I spent the first week running from job interview to job interview. I had like seven appointments and one demo lesson in my first four days in Istanbul. On day five I signed two contracts with two reputable language schools. I will mostly be teaching young Turks and business professionals. I am already working six days a week and building up my hours so hopefully in a few weeks I will be working full-time.

















The street I work on and my school.


I have been communing to work from Ali's house. He lives about 30 miles outside the city center in a nice little gated community with his older sister. She is sooo cute and only speaks Turkish and a lot of it!! She will just comes and sits on my bed and chats with me at breakfast and I just smile and nod but I am pretty sure we understand each other like 90% of the time.


It’s been a great experience spending the last two weeks in a Turkish home. I am already addicted to Turkish breakfast: fresh whole wheat breads, tomato spread, jams, an array of cheeses and grapes and of course Turkish tea. It also doesn't hurt that Ali and his friends love to talk about San Diego, which makes me feel right at home. Ali has been so gracious and really shown me why Turkish people are famous for their hospitality. We have become fast friends and he has really saved my ass in Turkey. I am scared when I move out that I wont eat (I hate knowing the local language at restaurants) or know how to get anywhere or know who recharge my phone or talk to anyone. I feel like a baby bird leaving the safety of the nest but I am stoked for my own flat!

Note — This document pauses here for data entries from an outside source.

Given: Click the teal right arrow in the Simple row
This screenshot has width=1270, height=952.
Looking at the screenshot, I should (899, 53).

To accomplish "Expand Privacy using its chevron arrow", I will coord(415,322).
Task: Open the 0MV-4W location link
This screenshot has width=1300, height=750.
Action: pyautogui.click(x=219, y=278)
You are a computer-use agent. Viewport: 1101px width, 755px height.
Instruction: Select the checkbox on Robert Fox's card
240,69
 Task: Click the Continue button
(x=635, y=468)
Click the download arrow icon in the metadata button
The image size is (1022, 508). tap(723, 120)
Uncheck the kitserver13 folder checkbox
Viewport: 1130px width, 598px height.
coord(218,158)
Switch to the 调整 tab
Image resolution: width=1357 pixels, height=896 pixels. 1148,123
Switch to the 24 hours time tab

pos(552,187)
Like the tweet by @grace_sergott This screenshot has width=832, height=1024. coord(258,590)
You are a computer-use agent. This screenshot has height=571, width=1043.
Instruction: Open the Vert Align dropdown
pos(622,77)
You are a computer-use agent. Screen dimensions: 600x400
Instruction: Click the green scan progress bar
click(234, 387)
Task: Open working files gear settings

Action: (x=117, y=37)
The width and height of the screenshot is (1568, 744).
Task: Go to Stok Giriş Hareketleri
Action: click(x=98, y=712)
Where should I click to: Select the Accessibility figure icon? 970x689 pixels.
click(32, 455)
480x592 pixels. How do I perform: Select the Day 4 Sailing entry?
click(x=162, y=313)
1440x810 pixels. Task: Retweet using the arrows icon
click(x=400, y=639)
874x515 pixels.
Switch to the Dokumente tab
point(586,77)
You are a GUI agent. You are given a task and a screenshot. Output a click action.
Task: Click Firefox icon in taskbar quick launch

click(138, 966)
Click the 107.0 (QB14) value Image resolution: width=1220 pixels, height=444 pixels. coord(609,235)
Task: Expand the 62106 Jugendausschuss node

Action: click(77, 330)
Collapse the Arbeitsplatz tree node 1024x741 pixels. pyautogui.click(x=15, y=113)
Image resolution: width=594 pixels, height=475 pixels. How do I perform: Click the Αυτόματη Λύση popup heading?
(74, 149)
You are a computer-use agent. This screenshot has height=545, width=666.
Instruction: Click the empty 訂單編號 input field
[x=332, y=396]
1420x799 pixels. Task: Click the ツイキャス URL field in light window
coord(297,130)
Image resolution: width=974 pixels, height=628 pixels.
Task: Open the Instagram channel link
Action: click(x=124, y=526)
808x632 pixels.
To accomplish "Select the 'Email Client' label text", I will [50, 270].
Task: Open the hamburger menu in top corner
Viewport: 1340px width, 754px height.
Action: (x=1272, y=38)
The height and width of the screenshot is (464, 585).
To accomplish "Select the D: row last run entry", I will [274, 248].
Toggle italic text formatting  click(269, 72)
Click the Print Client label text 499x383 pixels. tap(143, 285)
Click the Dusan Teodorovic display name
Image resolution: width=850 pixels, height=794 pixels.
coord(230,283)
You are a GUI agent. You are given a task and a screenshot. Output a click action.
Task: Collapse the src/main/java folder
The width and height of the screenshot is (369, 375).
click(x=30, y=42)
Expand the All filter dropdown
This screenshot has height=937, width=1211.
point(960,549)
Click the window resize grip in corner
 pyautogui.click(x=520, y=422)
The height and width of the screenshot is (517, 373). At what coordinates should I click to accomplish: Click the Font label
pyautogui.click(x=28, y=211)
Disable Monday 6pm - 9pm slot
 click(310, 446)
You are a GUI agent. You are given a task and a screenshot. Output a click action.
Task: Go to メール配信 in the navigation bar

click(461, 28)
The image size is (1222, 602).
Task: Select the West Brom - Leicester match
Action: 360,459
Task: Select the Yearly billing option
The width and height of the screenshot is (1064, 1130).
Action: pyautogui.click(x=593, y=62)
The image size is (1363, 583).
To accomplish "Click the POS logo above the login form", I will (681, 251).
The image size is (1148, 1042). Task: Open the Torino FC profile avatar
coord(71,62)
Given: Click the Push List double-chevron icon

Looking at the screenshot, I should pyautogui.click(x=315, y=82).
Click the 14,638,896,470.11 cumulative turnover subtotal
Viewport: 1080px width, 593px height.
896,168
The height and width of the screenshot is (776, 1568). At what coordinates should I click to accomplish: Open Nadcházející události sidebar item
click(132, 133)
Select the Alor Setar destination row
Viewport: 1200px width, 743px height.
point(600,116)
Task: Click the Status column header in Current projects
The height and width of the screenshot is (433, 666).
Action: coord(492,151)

Some of my first observations about Istanbul:

The traffic is pretty much the most ridiculous thing I have ever seen. My 40 km commute to work can take anywhere from 45 minutes to over two hours. The streets look a lot Bangkok minus the motorbikes and New York City minus cars staying in designated lanes plus pedestrians running in and out of traffic. We sometimes sit in gridlock traffic for hours barely moving when it's not even rush hour. I hoping to not really have to deal with when I move and I can walk to work.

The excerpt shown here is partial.